Posted: April 09, 2013 | Senator Craven, Senator Gratwick

Ignoring medical science Governor and Senate Republicans block skin cancer protection for youth  

AUGUSTA–In a vote of 19-16, Senate Republicans failed to put the best interest of Maine teens ahead of politics by upholding Governor LePage’s veto of a bill to protect youth from skin cancer by preventing children under the age of 18 from using tanning salons.

“There are times when science and medicine should supercede politics, and this is one of those times,” said Senator and Doctor Geoff Gratwick, D-Bangor, the sponsor of the bill. “It’s disappointing we could not put kids first and override the governor’s veto.”

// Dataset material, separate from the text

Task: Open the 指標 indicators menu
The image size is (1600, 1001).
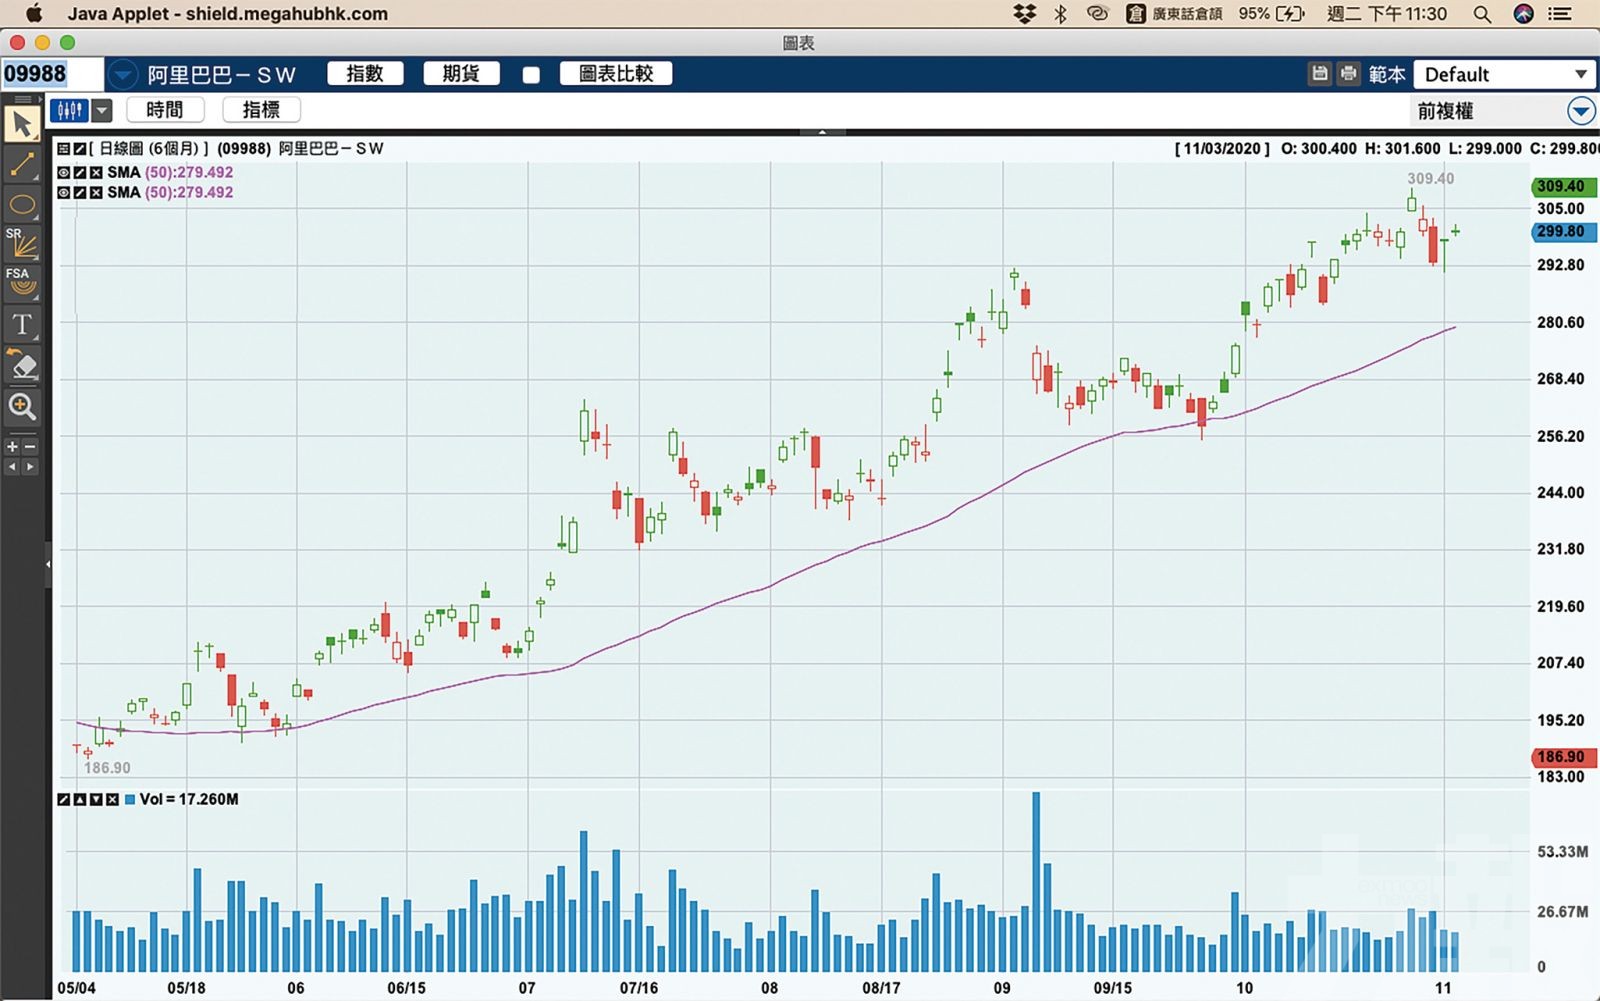Action: pos(261,110)
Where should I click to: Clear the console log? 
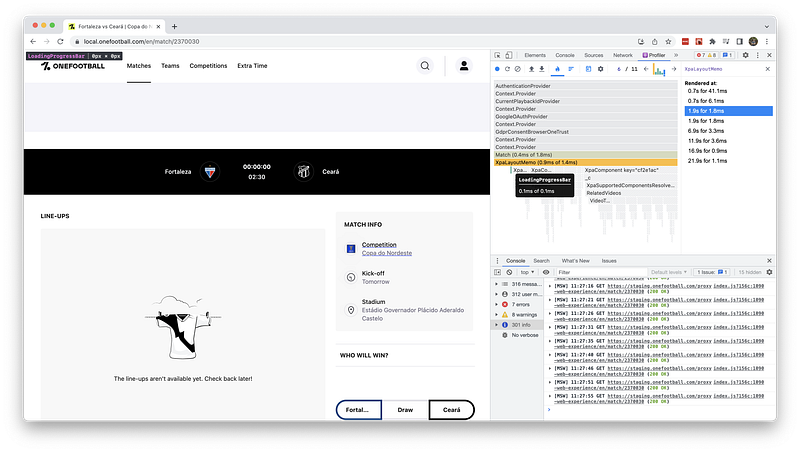pyautogui.click(x=510, y=271)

According to medical studies, even minimal exposure to UV radiation from tanning beds before the age of 25 can increase the risk of developing melanoma, the most dangerous type of skin cancer, by 75 percent. Melanoma is the most common form of cancer for young adults ages 25 to 29, with one American dying every hour from this disease.

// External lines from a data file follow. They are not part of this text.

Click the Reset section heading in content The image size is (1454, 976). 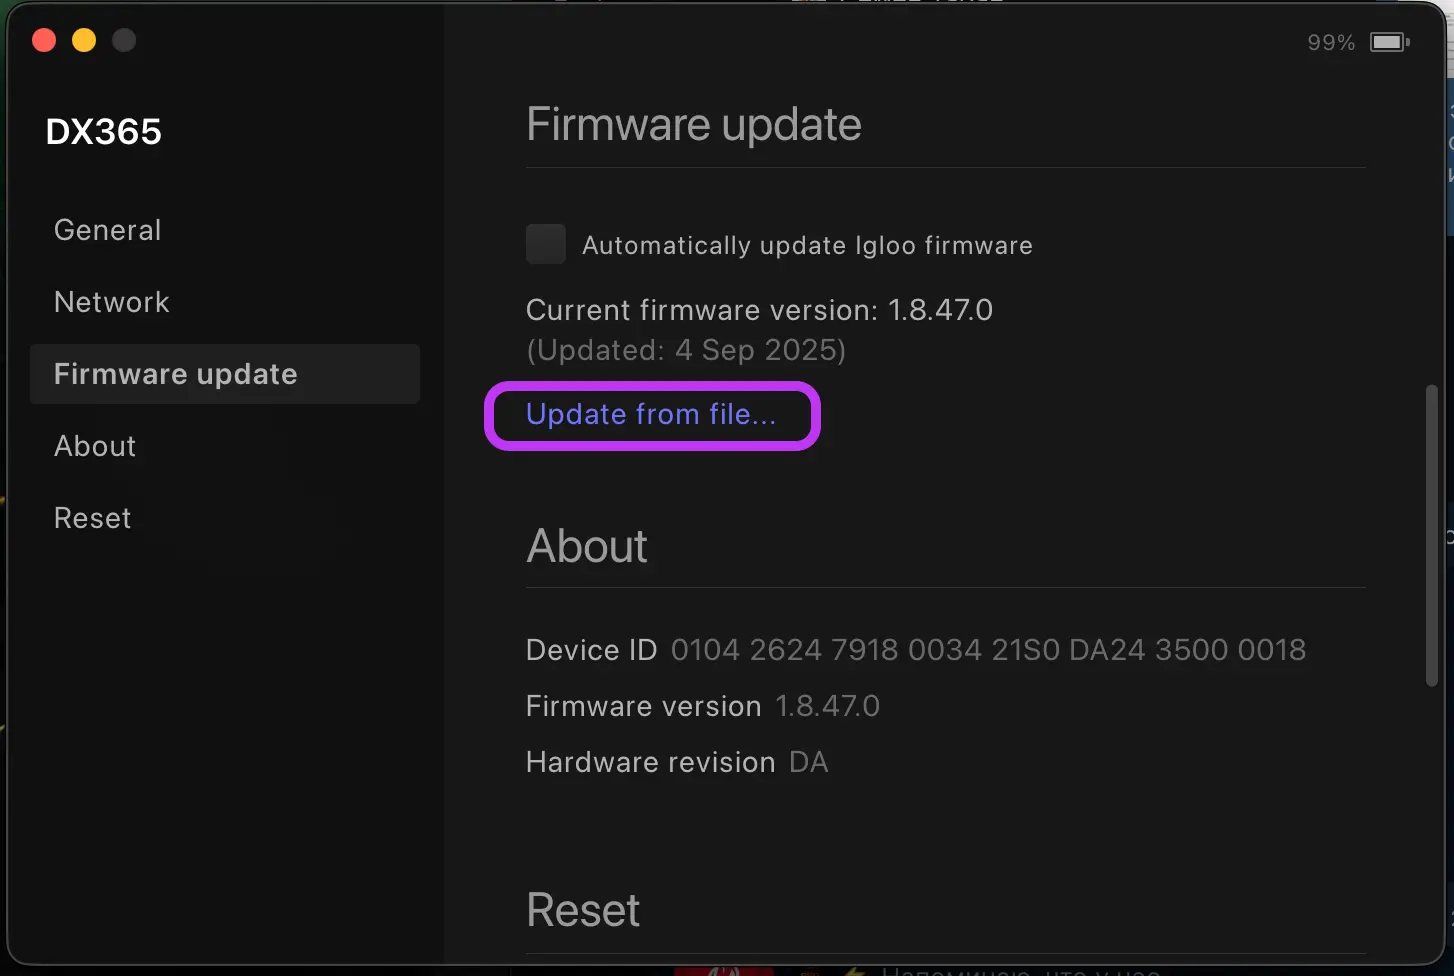583,910
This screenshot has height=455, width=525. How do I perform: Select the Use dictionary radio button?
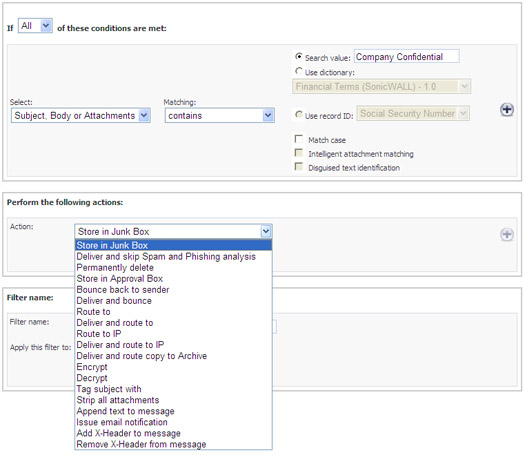(299, 71)
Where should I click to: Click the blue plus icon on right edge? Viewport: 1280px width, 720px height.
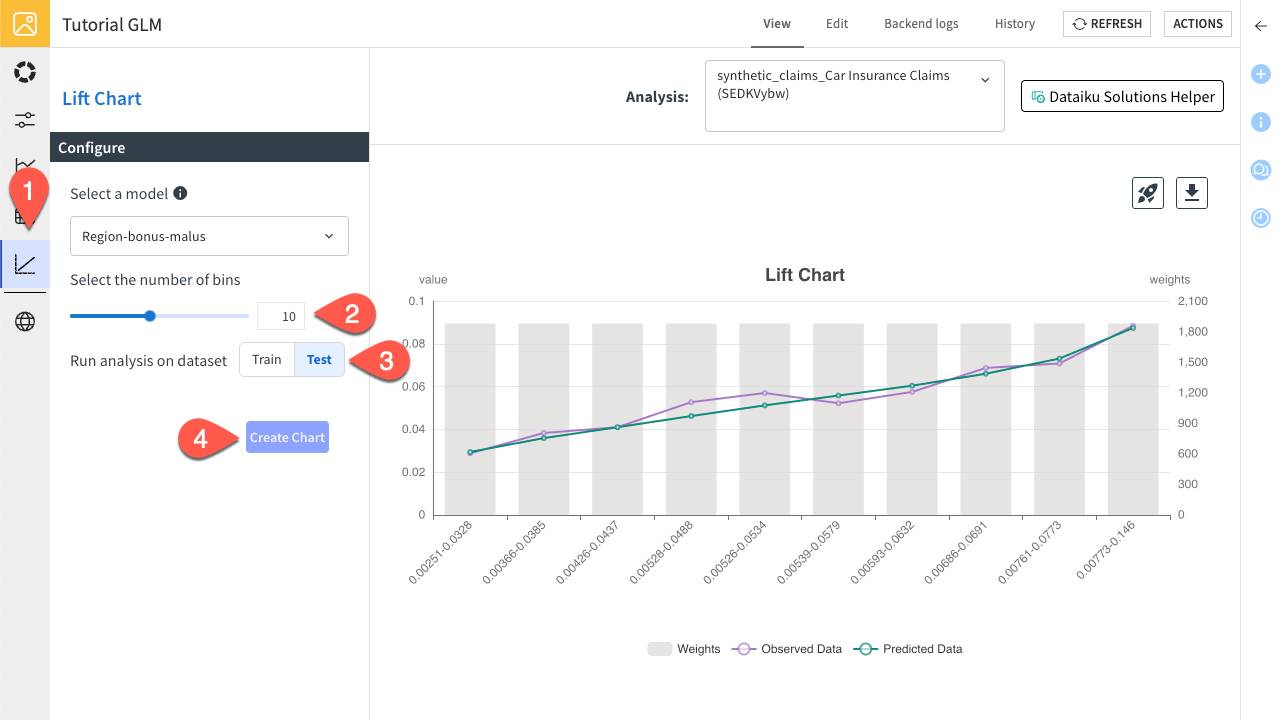click(x=1260, y=74)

To override a veto, the Senate needed a two-thirds majority, or 24 votes. Senator Ed Youngblood, R-Brewer, originally voted in favor of the measure, but flipped his vote to support the governor’s veto of this bill.

“This is a public health issue and a public health hazard,” said Senator Craven, D-Lewiston. “It is not in Maine’s best interest to allow children to use equipment that causes melanoma.”